In one dream I found myself in a society that had a central social medium used by all citizens known as Blatther. Somehow I ended up joining lock-step with the millions of Blattherers who found it entertaining to broadcast rude 140-character messages called blurts. I ended up blurting these messages:

Project Outcome is at it again. Distributing F-A-K-E data! Pitiful! F-A-K-E = Factually Askew or Known to be Erroneous

IMLS & Gates Foundation need to audit C-R-A-P in grantee reports. No quality control! C-R-A-P = Claims Resting on Absurd Propositions

When will library advocates stop spreading L-I-E-S? Disgraceful! L-I-E-S = Literally Inadequate Evidentiary Statements

In my waking life I avoid social media mostly for reasons outlined in Neil Postman’s pre-Twitter era book, Entertaining Ourselves to Death: Public Discourse in the Age of Show Business (originally published in 1985). So, I’m not proud that I jumped onto the Blattherer bandwagon in my dream.

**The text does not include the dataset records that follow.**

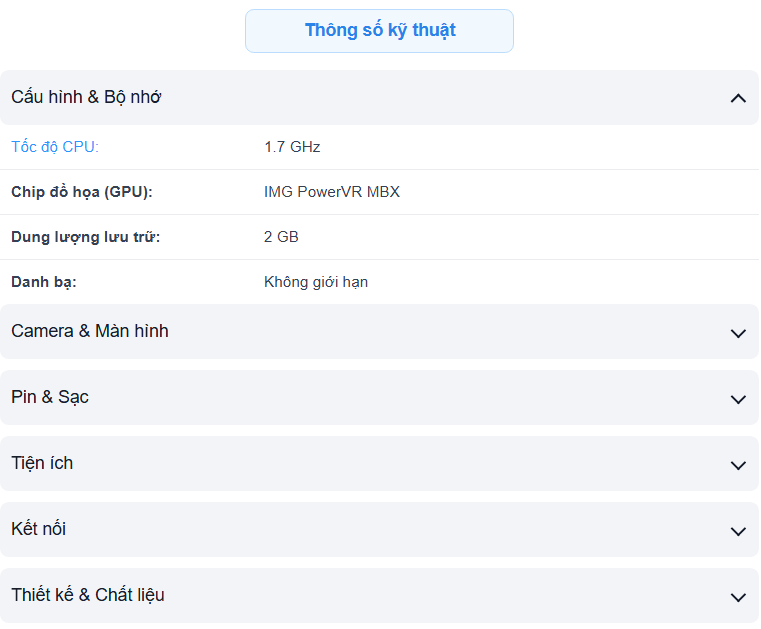Click the Tốc độ CPU link
The width and height of the screenshot is (761, 629).
tap(55, 147)
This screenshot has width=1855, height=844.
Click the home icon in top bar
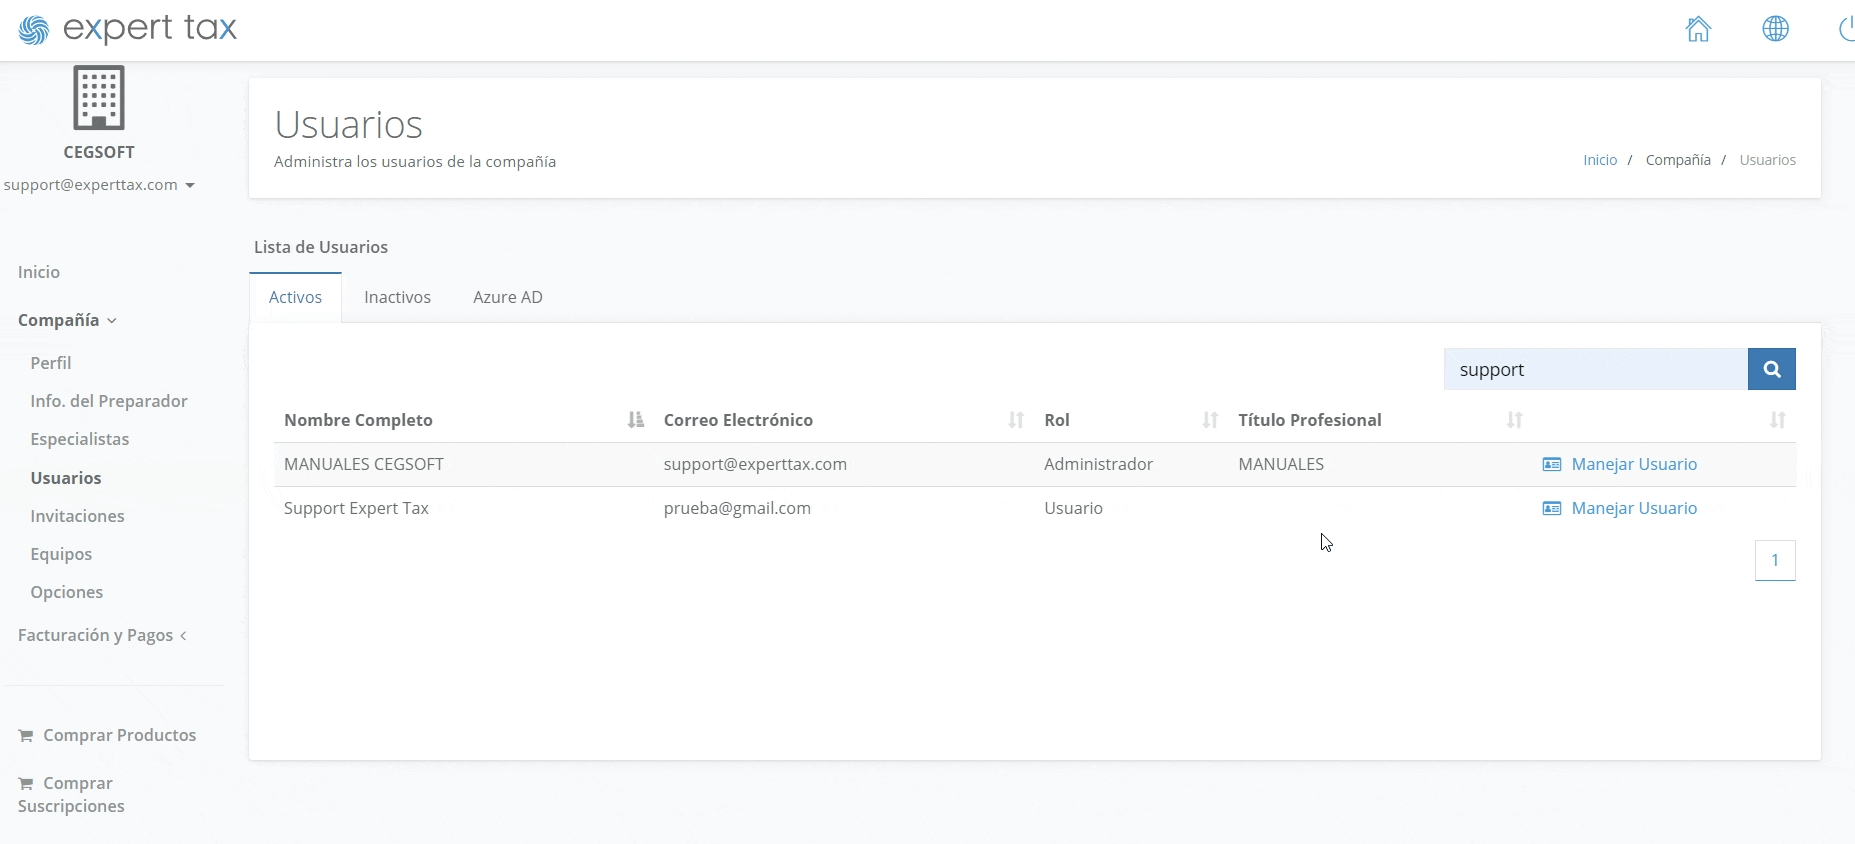[1698, 29]
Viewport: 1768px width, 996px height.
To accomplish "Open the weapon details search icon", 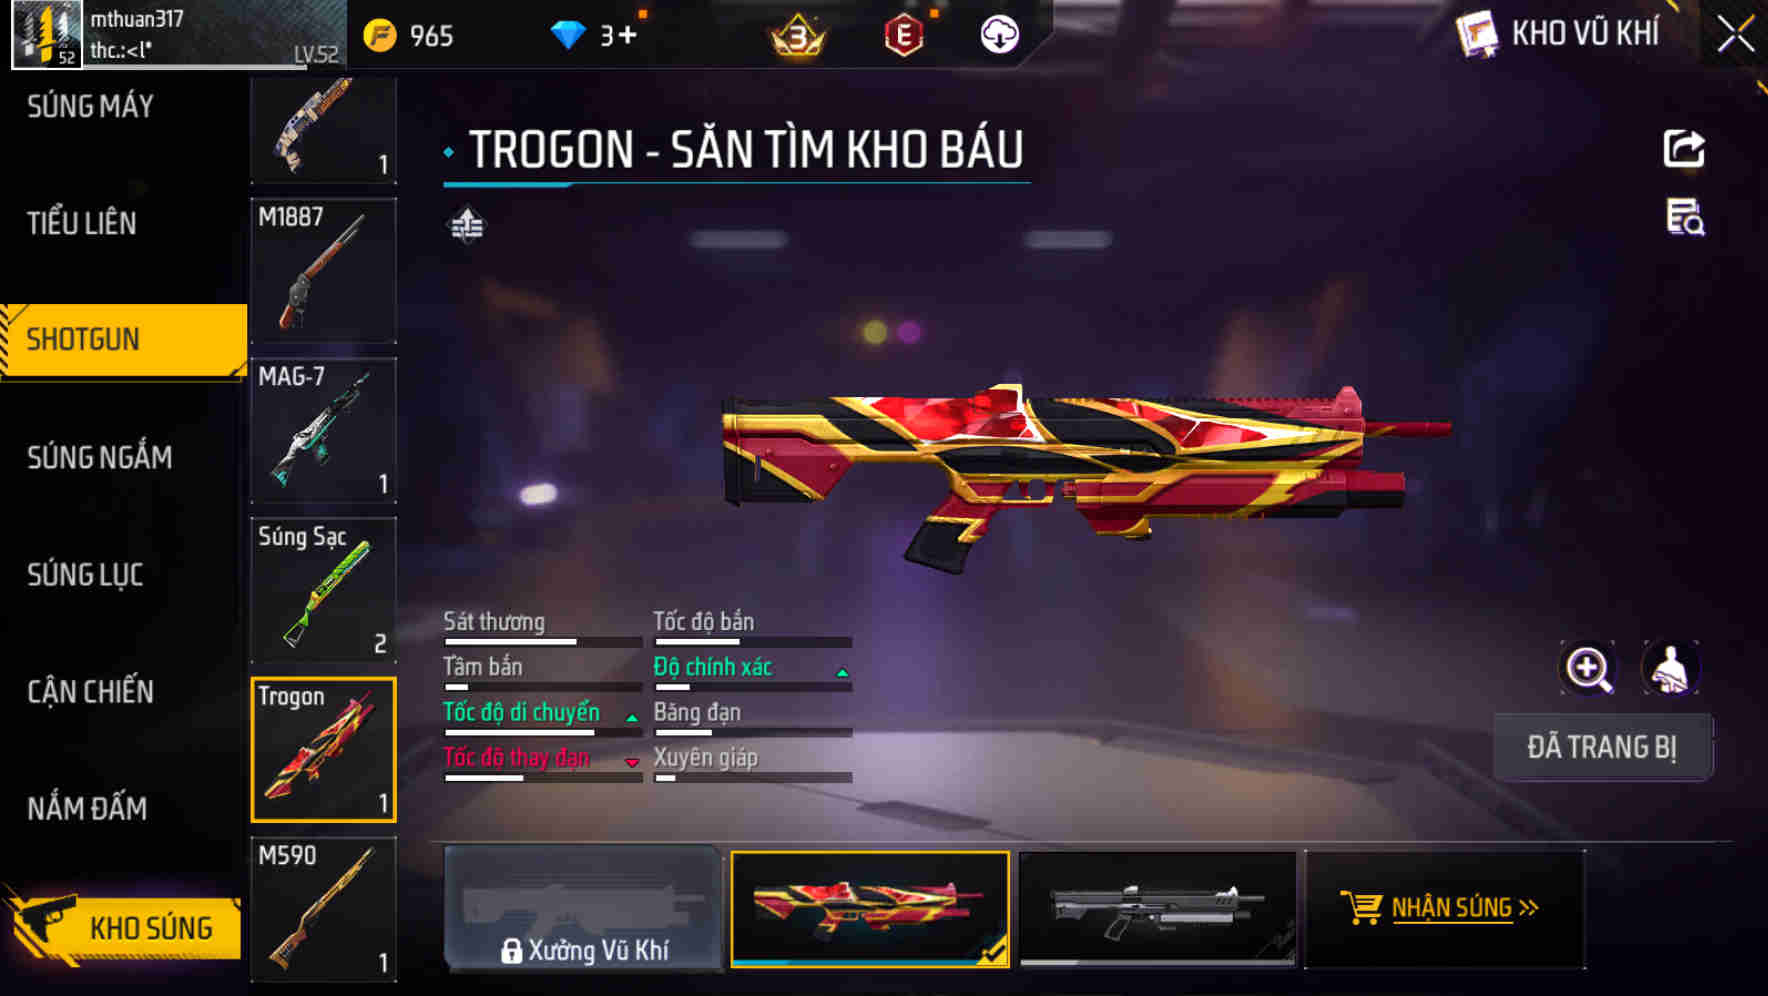I will click(1685, 217).
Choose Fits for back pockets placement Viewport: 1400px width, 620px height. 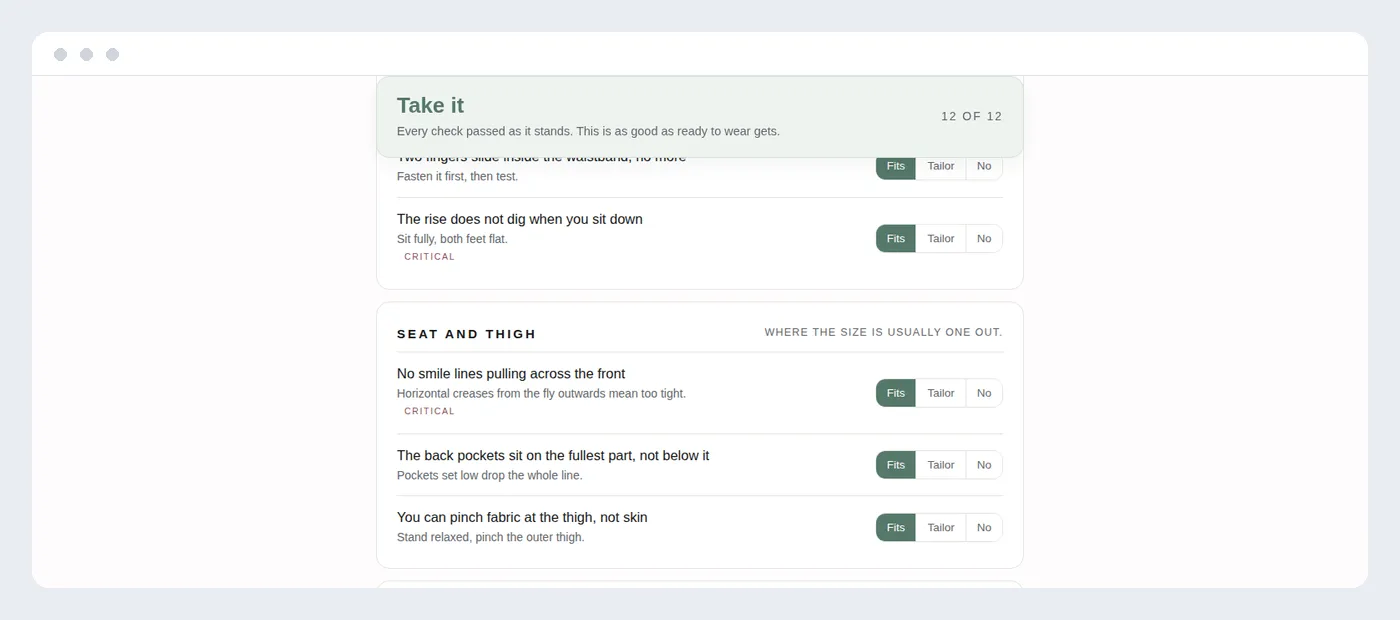point(896,465)
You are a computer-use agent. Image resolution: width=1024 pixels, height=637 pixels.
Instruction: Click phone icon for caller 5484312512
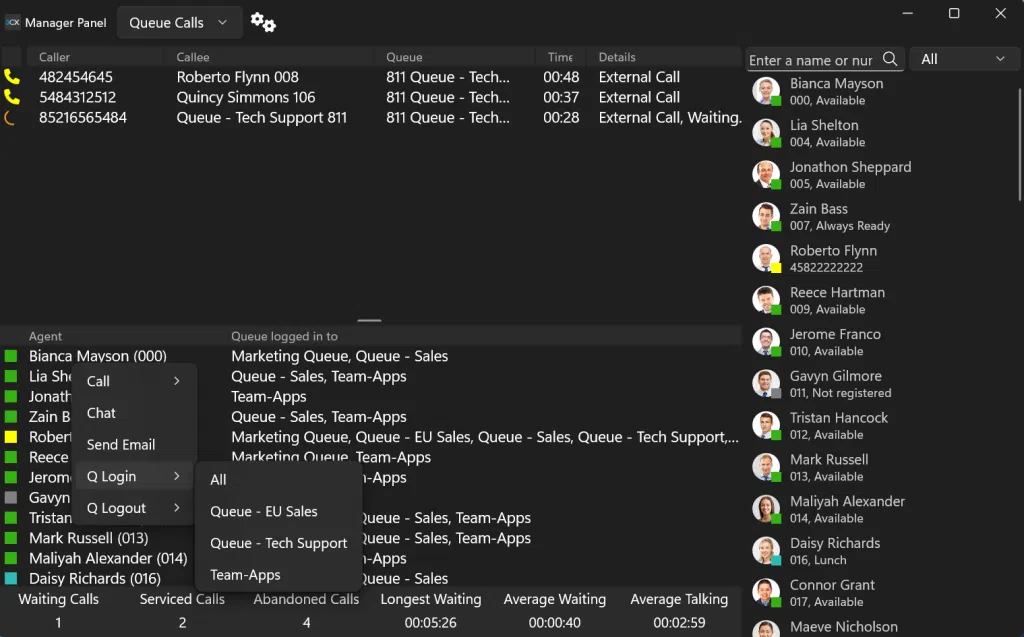12,97
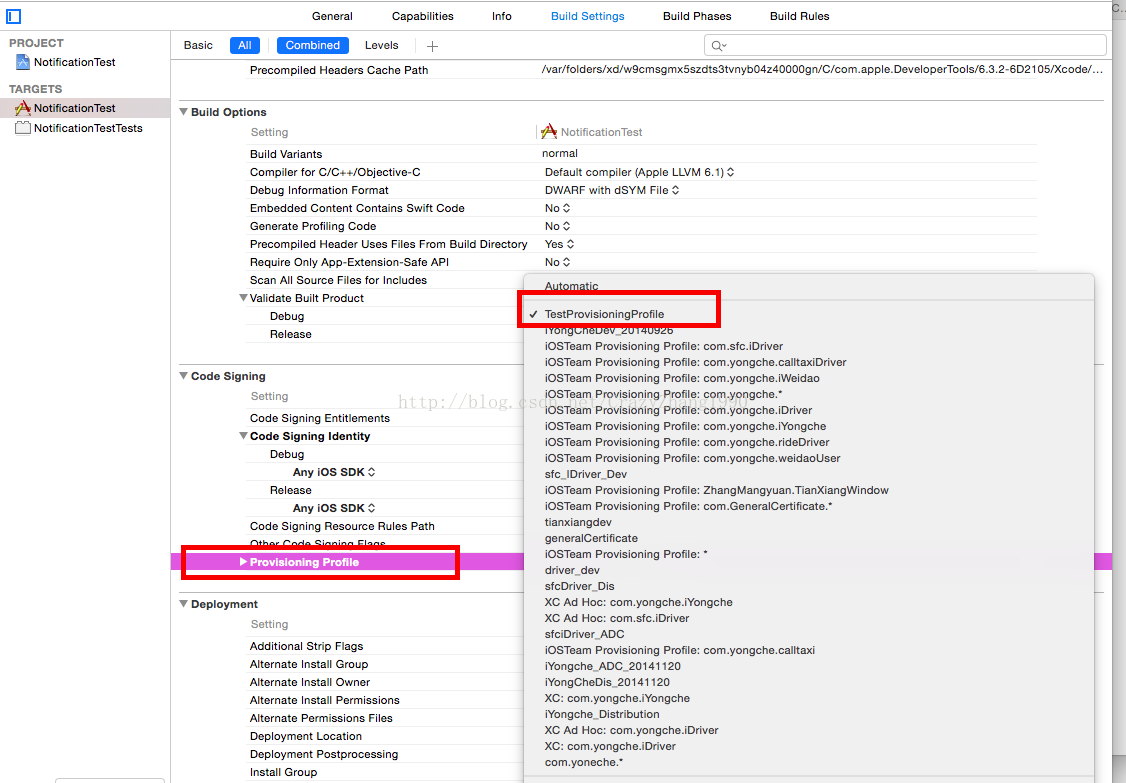Switch to the Levels view
The width and height of the screenshot is (1126, 783).
pos(381,45)
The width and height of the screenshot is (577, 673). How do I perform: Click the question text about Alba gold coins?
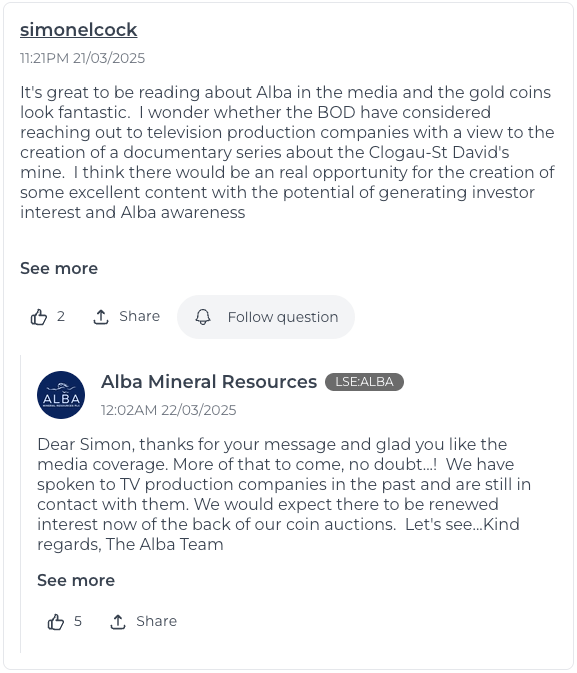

Still, my blurts are essentially true despite their coarseness. And I feel like I should try to substantiate them. First, I need to say that Project Outcome is providing a valuable service to U.S. and Canadian public libraries. Getting library’s to collect and use data in their planning and operations is a good thing, as long as libraries have the basic levels of knowledge and skills needed to use data responsibly. I hope that the ultimate result of Project Outcome is to enable libraries to use data to improve library quality and effectiveness and to report honestly to constituents and stakeholders.

Right now PLA’s focus is not on data for improving library quality or accounting honestly to stakeholders. Instead, PLA’s primary goal is to prove that libraries provide substantial benefits to their communities. The premise is that library services and programs are automatically beneficial. In PLA’s view the only problem is the lack of metrics to confirm these benefits. This viewpoint is clear in these excerpts from the annual report:

People who work in public libraries know that library services open new opportunities for anyone who enters—putting people on the path to literacy, technological know-how, or a better job. We see evidence of this every day—what libraries have long been missing is the data to support it.1  [emphasis added]

Project Outcome was designed to help public libraries understand and share the true impact of their services and programs…2  [emphasis added]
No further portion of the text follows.